Screen-element location records
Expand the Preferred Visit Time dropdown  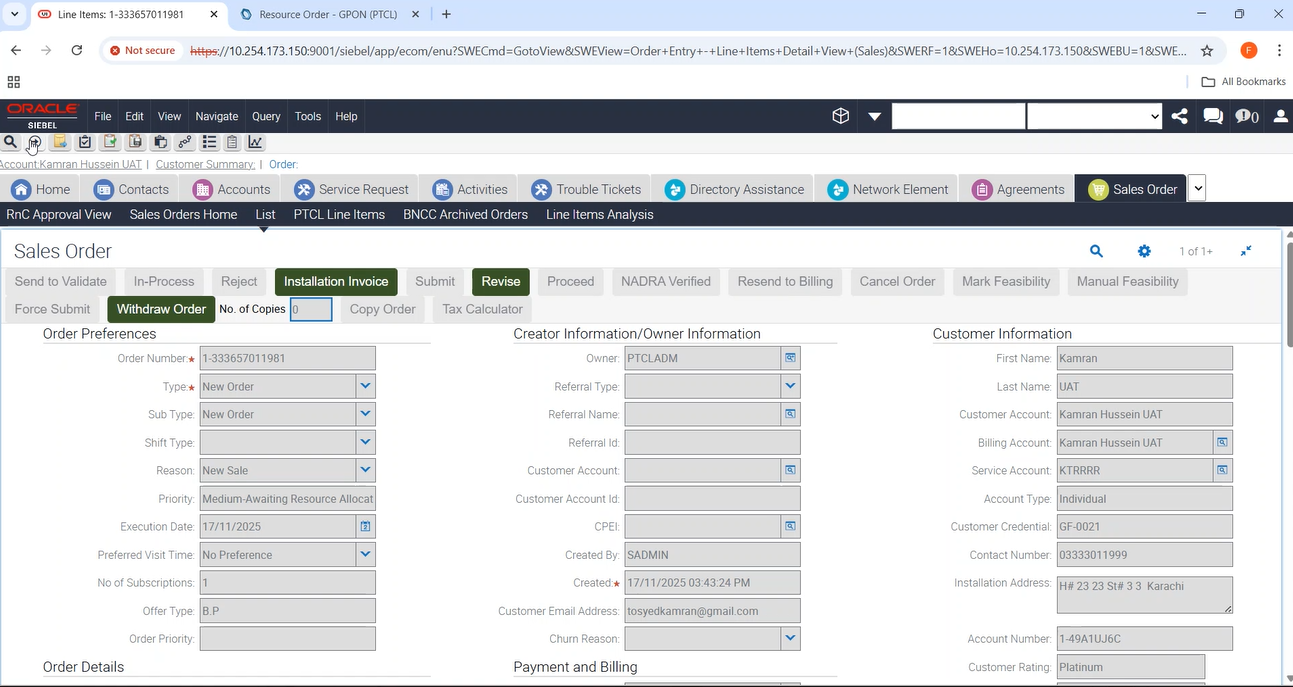tap(365, 554)
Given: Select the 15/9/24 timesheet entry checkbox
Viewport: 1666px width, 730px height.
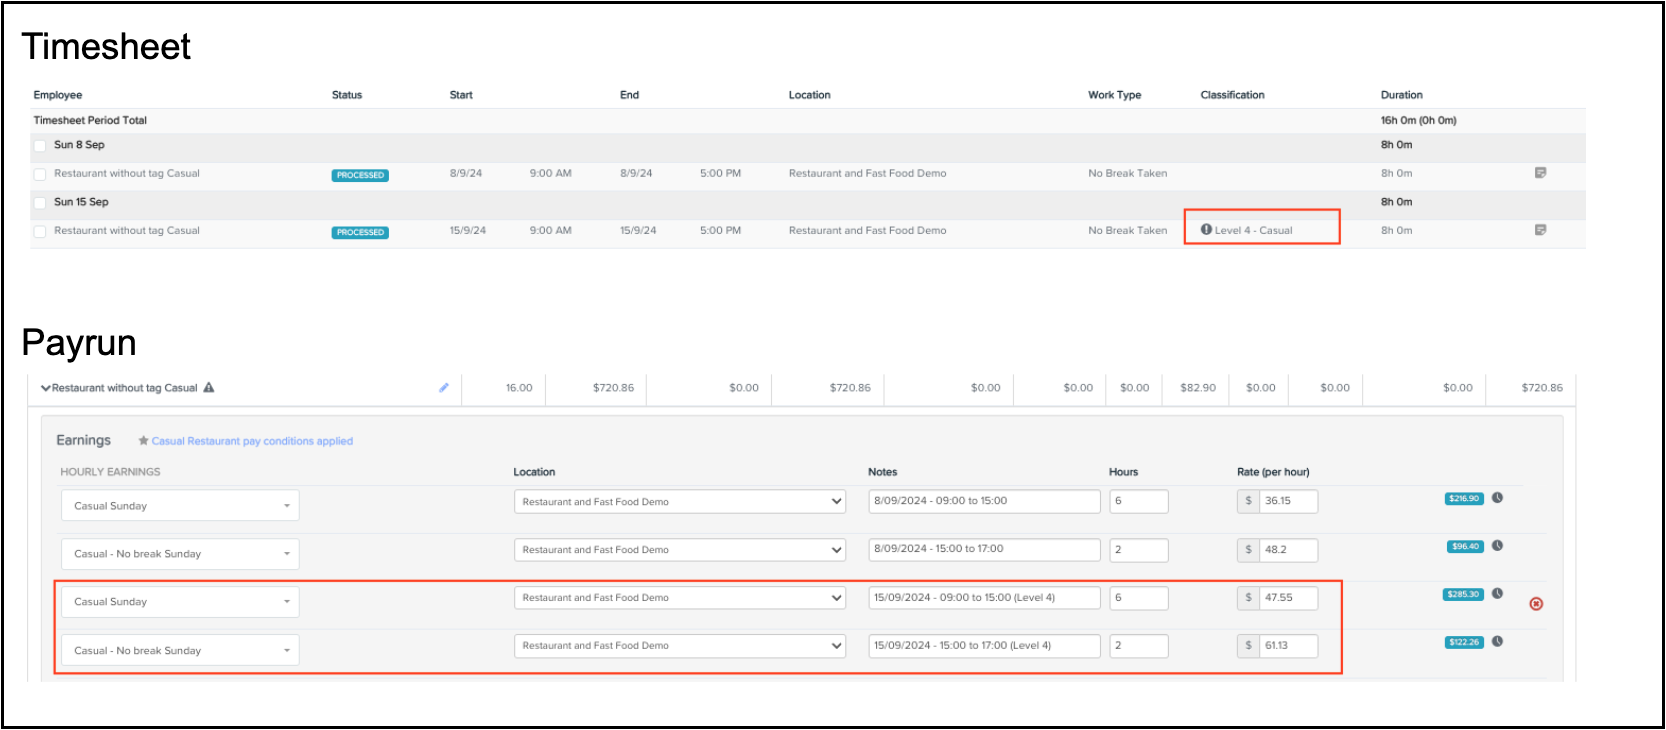Looking at the screenshot, I should [40, 231].
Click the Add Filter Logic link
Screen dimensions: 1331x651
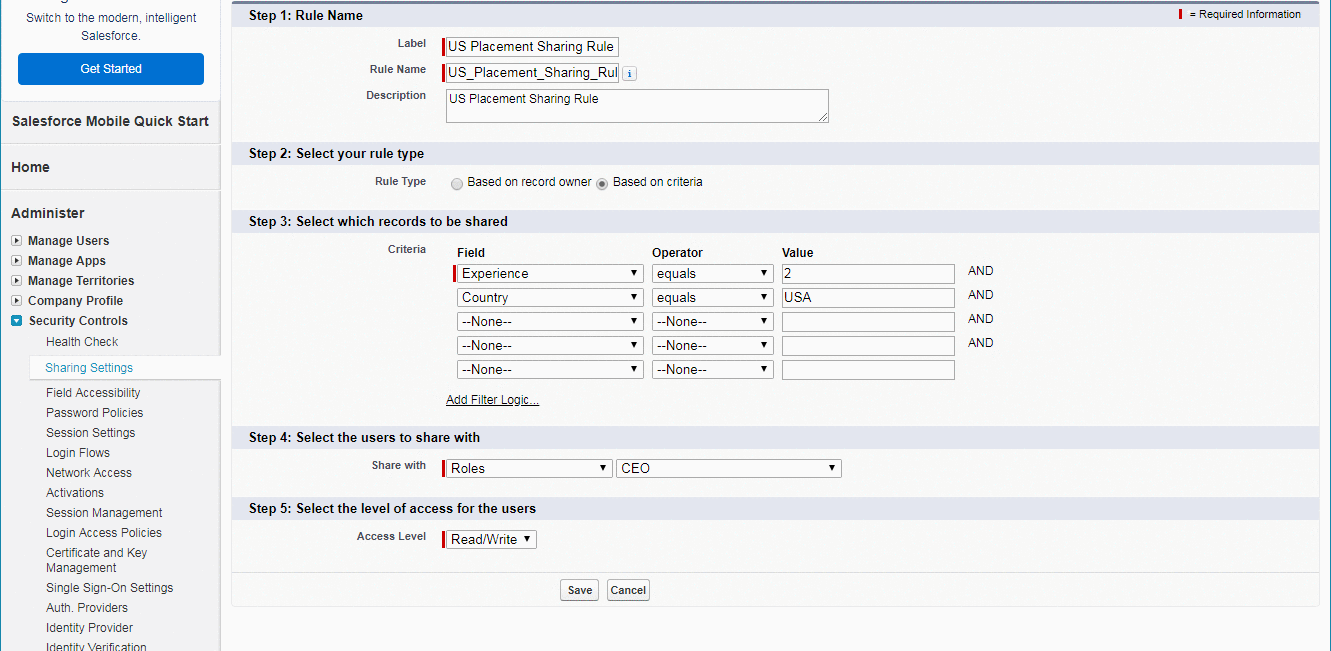[x=492, y=400]
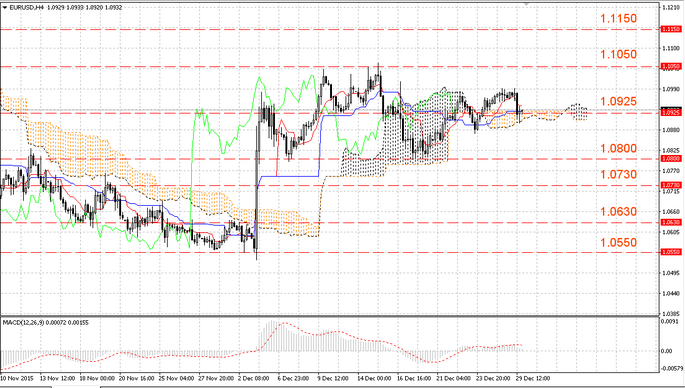The image size is (685, 388).
Task: Click the large orange 1.0800 text label
Action: tap(619, 149)
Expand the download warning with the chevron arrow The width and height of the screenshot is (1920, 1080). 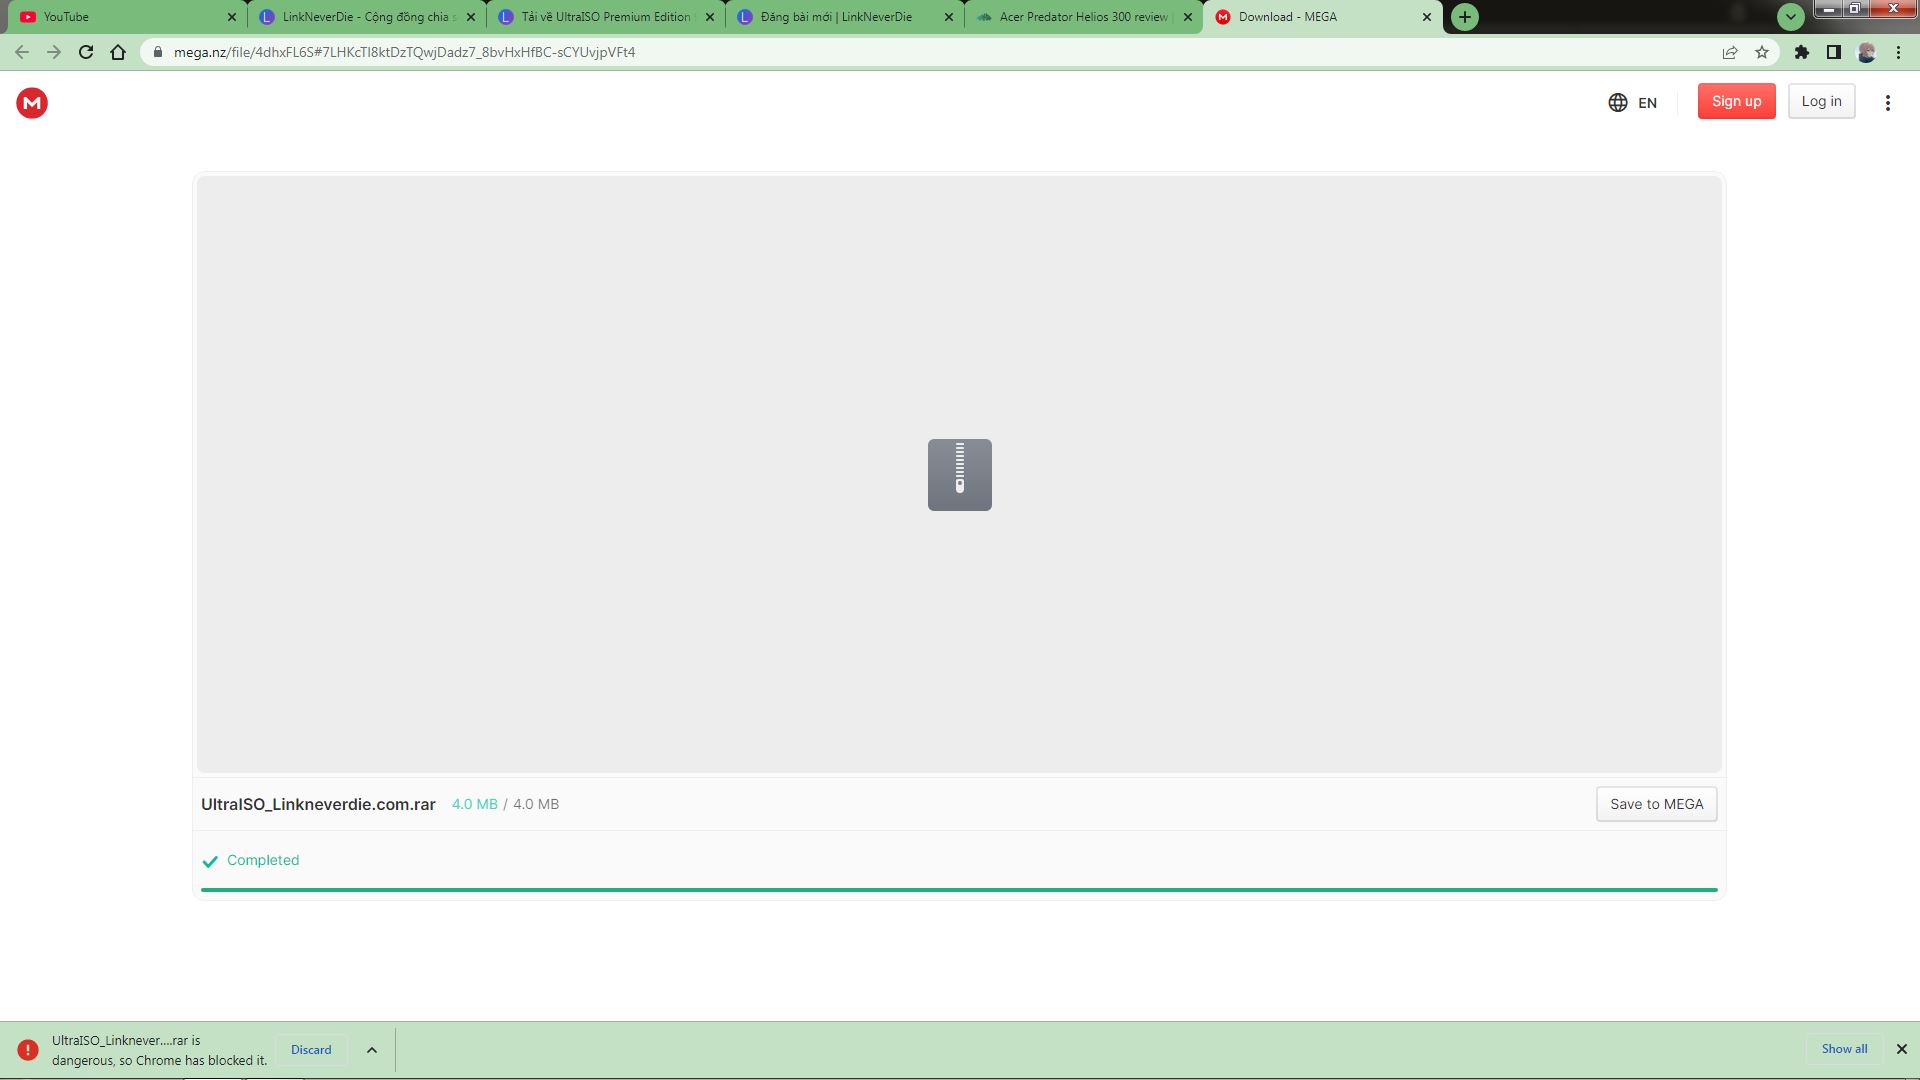click(371, 1049)
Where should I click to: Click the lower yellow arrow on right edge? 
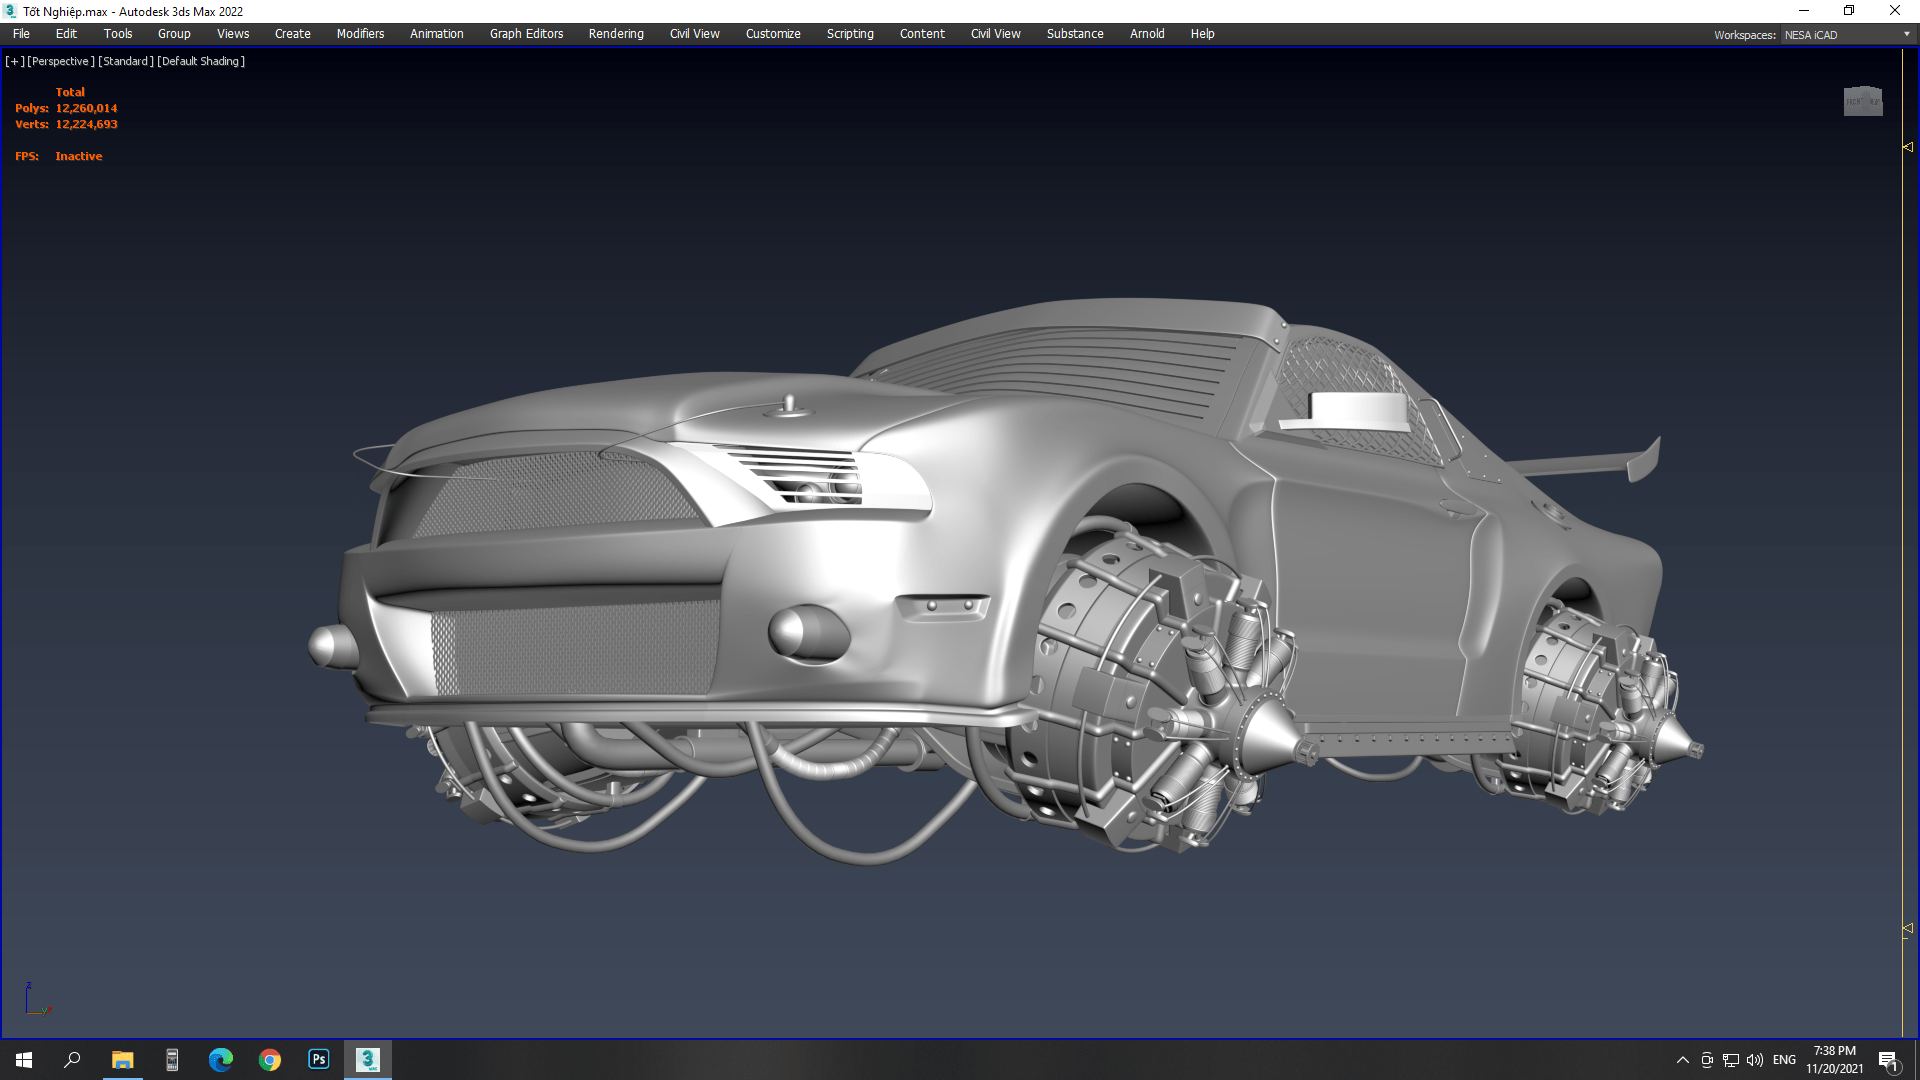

• **Stated goal**
Copy out the data from the line that contains "Given: Select the" through the line that contains "Looking at the", including both of those lines. Omit the pictures from your answer.

• **Final result**
Given: Select the 15/9/24 timesheet entry checkbox
Viewport: 1666px width, 730px height.
Looking at the screenshot, I should [40, 231].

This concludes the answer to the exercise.